As much as he loved his son, there was more at stake.
 
John Connor would never just be somebody's son. He could never just be somebody's friend, lover, companion.
 
John Connor was a leader.
 
John Connor was hope.
 
He was the only hope the human race had of surviving.
 
As much as Kyle wanted a better life for his son, he knew that if John Connor did not grow and come to exist as Kyle and others of his time knew him, there would be no life for him at all.
 
So, lying in bed with Sarah on the night their son was conceived, he drew himself up her sleeping form and stared at her for a few moments before softly lowering his head next to hers.
 
“Don't let him forget me,” he whispered, brushing a kiss against the shell of her ear before gathering her up in his arms and holding her close.
 
He didn't get a funeral.
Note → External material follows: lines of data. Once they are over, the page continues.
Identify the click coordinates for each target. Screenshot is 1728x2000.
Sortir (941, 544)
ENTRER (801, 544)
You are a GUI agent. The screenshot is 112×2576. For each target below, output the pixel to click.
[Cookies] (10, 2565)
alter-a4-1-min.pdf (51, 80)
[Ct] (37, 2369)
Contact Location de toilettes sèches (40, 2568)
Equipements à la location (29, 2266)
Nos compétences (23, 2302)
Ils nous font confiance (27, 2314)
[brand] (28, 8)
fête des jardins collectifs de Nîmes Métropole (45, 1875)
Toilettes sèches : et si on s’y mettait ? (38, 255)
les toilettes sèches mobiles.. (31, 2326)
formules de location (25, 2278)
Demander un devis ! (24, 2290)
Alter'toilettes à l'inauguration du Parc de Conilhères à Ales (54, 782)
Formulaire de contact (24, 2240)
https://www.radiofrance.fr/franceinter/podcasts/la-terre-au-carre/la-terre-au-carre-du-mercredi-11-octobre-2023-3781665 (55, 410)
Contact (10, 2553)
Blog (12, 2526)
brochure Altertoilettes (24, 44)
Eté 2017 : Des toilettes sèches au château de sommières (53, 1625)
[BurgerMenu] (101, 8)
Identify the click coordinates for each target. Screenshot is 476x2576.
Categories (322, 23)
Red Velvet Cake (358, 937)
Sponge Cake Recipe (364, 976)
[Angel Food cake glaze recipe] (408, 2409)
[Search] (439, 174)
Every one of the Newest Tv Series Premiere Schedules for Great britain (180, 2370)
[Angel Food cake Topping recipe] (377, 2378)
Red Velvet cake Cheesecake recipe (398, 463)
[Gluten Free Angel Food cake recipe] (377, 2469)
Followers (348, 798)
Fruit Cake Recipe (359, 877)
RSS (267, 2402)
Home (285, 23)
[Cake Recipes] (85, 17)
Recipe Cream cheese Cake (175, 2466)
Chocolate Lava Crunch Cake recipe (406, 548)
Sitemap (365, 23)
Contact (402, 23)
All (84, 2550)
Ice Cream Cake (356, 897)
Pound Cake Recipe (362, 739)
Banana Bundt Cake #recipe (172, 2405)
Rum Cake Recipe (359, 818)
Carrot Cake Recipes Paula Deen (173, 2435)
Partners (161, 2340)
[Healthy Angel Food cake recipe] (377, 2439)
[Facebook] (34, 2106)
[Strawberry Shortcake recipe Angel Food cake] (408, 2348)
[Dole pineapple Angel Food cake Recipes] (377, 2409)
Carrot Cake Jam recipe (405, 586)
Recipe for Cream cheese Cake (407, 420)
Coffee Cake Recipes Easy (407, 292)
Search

There was no heroes burial.
 
Kyle Reese died in the arms of the woman he loved.
 
When John was old enough to ask about his father, Sarah tried to summarize the man she had known for only two days and found the task impossible.
 
“He was a hero,” was her final proclamation, running a hand through the boys dark blonde hair, inherited from his father.
 
Derek Reese introduced John Connor to his young father on his sixteenth birthday.
 
John Connor handed Kyle Reese a baseball in the park and Kyle Reese stared up into the face of the older boy in wonder.
 
“He looks like Daddy,” he informed his brother, handing him the ball. “They both do.”
 
Glancing over at the park bench where the man and teenager sat, Derek Reese locked gazes with himself for the briefest of moments before turning his attention back to his brother.
 
It would take years and an apocalypse for the gravity of the moment to truly hit him, but the second he met John Connor, Derek Reese knew.
 
In the end, there were only four people who knew John Connor's father.
 
And three of them were dead.
 
Nobody spoke of John Connor's father.